Breaches Setting Blistering Pace, Double at FIs
News of the second Kmart credit-card breach in three years at the retailer and the number of breaches at financial institutions doubling this year over the same period 2016 should raise concerns.
In the second of two-articles, security experts provide strategies to credit unions and businesses to protect credit card data.
Last week, Sears Holdings, the parent company of Kmart, confirmed it experienced another malware-based data breach of its card processing systems, which were infected with a form of malicious code, The company did not reveal how many of its 735 Kmart locations saw signs of a breach.
Meanwhile as of May 30, the total number of breaches in the U.S. captured in the 2017 ITRC Breach Report from the San Diego-based Identity Theft Resource Center now totals 698, an increase of 35.3% over last year's record pace (516) for the same time period.

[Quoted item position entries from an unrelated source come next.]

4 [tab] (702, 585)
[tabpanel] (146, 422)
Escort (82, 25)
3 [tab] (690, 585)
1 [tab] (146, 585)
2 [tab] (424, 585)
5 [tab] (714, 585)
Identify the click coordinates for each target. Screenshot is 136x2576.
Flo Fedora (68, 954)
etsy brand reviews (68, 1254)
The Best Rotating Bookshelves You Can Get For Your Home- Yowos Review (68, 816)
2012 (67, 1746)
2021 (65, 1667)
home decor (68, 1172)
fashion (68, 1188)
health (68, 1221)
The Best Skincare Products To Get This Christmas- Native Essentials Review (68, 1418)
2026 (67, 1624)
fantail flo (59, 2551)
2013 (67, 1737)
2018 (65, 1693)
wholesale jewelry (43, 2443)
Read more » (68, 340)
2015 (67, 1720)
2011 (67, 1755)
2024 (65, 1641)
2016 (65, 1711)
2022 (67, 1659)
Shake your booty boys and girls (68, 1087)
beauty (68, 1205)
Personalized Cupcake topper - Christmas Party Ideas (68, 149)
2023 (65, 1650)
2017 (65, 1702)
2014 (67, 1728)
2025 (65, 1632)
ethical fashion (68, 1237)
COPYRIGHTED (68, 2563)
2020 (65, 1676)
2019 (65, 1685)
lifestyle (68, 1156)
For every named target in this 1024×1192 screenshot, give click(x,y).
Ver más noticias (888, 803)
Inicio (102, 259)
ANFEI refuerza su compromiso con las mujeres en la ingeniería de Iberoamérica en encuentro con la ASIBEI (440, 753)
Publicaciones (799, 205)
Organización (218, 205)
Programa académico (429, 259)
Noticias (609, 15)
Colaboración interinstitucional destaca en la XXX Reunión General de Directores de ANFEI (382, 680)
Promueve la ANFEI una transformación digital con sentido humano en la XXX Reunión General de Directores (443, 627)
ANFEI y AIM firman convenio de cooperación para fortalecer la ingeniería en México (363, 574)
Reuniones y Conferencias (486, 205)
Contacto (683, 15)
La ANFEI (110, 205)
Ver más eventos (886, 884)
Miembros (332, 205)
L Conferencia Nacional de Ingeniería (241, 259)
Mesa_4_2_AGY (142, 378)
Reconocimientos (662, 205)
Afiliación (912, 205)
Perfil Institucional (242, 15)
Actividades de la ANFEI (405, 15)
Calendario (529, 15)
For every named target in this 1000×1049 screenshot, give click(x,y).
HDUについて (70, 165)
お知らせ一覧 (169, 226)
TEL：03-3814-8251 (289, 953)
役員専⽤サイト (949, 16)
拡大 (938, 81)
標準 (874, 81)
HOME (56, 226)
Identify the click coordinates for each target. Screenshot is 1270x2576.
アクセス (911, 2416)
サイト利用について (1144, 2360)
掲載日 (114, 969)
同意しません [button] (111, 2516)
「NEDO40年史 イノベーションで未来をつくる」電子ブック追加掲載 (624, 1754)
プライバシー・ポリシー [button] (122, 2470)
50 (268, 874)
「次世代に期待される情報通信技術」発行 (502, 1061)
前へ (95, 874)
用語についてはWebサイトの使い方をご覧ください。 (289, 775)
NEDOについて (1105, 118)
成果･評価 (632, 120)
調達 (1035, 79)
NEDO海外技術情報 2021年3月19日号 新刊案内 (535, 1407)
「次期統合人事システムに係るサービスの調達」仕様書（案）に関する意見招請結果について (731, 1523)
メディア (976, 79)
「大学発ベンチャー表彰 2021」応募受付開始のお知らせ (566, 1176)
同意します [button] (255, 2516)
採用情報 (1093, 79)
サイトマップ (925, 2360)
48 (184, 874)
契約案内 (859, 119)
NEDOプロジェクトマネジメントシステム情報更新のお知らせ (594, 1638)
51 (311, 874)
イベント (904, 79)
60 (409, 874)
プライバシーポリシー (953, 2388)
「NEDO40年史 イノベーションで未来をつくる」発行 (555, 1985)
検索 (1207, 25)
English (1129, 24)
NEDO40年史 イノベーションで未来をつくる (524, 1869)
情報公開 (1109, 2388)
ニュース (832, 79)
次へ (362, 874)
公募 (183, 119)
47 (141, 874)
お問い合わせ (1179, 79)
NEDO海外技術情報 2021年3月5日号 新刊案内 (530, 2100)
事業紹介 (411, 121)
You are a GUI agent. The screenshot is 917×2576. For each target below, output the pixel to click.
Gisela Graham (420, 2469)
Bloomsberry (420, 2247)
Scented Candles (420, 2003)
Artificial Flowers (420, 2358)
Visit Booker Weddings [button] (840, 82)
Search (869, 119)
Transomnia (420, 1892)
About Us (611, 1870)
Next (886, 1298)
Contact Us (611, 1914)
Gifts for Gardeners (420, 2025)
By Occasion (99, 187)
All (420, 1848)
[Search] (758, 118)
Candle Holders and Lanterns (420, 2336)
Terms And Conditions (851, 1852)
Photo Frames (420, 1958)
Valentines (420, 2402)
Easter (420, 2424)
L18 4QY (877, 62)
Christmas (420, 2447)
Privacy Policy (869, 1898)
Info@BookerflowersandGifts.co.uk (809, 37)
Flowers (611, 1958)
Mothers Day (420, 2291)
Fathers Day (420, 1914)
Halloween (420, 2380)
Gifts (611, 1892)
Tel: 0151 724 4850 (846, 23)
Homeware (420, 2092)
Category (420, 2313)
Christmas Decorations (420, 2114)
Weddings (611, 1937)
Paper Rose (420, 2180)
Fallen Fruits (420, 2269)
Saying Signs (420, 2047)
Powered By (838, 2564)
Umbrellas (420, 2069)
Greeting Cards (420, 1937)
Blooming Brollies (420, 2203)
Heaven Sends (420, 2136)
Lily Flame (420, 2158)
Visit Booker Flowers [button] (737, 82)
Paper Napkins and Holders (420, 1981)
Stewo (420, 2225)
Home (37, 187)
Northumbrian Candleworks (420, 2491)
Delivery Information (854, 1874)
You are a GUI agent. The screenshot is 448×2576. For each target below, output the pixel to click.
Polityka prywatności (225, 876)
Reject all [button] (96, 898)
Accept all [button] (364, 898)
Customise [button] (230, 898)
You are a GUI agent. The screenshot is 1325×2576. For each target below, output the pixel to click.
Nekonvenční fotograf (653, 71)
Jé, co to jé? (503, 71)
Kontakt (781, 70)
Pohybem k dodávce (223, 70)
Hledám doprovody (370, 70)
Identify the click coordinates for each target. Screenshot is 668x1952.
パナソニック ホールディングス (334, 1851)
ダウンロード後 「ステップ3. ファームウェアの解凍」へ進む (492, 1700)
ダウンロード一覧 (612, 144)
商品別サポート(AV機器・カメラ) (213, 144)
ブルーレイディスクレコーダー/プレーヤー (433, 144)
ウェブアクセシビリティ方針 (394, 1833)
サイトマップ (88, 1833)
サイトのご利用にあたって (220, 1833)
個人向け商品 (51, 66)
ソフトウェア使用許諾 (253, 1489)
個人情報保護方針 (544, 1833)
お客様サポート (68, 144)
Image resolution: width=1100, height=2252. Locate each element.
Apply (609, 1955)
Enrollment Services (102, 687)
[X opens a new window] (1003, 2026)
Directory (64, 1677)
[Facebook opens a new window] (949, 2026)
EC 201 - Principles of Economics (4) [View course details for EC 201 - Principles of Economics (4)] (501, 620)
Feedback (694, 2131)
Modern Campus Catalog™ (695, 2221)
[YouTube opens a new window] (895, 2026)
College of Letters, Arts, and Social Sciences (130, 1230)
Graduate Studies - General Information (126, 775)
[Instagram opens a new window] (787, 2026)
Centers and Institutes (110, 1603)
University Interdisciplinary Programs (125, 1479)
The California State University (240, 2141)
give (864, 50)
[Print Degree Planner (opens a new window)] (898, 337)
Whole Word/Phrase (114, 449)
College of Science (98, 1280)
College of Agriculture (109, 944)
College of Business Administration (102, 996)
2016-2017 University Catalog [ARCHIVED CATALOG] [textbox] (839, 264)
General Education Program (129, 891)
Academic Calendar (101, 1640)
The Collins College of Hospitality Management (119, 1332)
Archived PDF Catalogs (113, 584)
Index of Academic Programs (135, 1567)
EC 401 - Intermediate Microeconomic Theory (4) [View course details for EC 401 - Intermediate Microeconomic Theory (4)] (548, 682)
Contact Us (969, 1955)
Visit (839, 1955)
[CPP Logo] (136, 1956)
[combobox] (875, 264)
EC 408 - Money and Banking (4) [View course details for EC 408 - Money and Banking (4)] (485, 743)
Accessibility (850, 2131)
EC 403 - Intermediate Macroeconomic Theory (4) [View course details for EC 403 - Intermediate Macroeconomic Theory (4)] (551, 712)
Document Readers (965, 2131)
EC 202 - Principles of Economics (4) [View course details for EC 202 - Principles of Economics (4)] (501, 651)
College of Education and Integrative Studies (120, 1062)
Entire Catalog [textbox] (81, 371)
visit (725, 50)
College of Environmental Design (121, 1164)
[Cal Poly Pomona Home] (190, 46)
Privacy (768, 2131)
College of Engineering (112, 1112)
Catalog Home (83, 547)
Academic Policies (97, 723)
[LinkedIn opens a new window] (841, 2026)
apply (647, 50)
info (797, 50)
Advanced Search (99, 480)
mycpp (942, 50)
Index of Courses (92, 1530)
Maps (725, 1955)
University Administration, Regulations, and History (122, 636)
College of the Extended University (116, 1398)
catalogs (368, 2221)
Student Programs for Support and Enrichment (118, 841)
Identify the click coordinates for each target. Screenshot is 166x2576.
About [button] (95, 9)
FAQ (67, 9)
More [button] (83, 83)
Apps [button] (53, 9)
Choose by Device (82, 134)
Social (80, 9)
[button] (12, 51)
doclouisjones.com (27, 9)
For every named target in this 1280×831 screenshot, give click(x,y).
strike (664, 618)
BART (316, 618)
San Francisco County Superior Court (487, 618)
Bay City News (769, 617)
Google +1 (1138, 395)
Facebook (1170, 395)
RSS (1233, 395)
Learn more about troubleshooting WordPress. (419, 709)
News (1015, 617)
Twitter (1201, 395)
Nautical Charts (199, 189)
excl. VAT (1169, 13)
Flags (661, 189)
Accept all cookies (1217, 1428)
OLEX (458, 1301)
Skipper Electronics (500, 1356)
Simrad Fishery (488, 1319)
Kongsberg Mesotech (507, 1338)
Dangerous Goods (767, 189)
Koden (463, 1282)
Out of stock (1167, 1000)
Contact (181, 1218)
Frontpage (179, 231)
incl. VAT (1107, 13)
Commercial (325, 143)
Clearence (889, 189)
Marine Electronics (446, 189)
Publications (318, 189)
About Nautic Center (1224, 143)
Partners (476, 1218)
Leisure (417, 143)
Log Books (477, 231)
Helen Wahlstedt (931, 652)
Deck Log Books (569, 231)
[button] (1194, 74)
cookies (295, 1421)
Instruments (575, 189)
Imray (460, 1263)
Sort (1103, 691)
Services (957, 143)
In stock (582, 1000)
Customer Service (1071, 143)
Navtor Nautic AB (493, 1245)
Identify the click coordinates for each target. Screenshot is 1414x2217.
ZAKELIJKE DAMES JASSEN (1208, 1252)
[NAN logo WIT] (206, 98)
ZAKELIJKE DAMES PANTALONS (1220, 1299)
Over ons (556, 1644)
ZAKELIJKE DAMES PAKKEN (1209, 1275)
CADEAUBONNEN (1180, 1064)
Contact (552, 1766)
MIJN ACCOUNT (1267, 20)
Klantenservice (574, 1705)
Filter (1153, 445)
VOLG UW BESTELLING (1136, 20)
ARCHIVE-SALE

Of that total, 36 incidents took place at financial institutions, twice as many as last year for the same period and affected a reported 520,000 records. Almost all FI breaches did not report the number records exposed.
The ITRC 2017 Breach Report five industry sectors break down still reveals business way in front at 55.9%, followed by medical/healthcare, 21.6%, educational, 11.9%, government, 5.4% and banking/credit/financial, 5.2%.
Of course, any incident, if they included payment information, could also touch credit union cardholders.
“Members are becoming somewhat immune to the reporting of new data breaches because they are becoming a part of everyday news,” Ashley McAlpine, fraud prevention manager for Rancho Cucamonga, Calif.-based CO-OP Financial Services observed. “Having a cardholder education program can be instrumental in keeping members attention on new breaches or innovative techniques fraudsters are utilizing.”
Rebecca Herold, president of the Des Moines, Iowa-based SIMBUS and CEO of The Privacy Professor, listed three risky ways credit unions card breach risk increases:
- Credit unions need to switch to chipped cards instead of the magnetic strip cards if they are still using them.
- Many credit union clients, who are small to mid-sized businesses, use POS devices and systems to collect payments, with poor, and sometimes no, information security or privacy controls in place on their POS network, systems and devices.
- Too many businesses believe their POS vendors have all the security issues they need in places without checking to verify that that they actually do. “This is a very bad, and risky, assumption!”
“Credit unions will potentially be liable and/or subject to significant losses for these types of POS breaches when their cards are involved,” Herold said.
Herold also pointed out malware sometimes gets loaded, through third parties; employees with who fall victim to phishing scams, or malicious insiders who see an opportunity to collect data to sell to others, or to hurt their employer.
“The security of payment card data is still proving to be difficult for some online and bricks-and-mortar retailers,” Robert Capps, authorization strategist, and VP of Vancouver, British Columbia, Canada based NuData Security said. He added, Kmart breach data may not turn up right away, but down the road, personal identifying information when matched with data from other gathered from other incidents can build more complete user profiles. “Adding the layer of behavioral and passive biometrics will make this data much less useful. This breach is a perfect example of why the data being stolen needs to be devalued– if it can’t be used, it won’t be stolen in the first place.”
John Christly, Global CISO, Netsurion, a provider of managed security services for multi-location businesses, and EventTracker, a SIEM company, noted, “All retailers should start by deploying a managed firewall across all locations.” These firewalls monitor payment card processing activity to ensure that malware is not entering, and sensitive data is not exiting, the network. “The latest string of breaches, however, reiterates that multi-location retail security requires a new approach, beyond the minimums of maintaining PCI compliance and implementing a managed firewall.”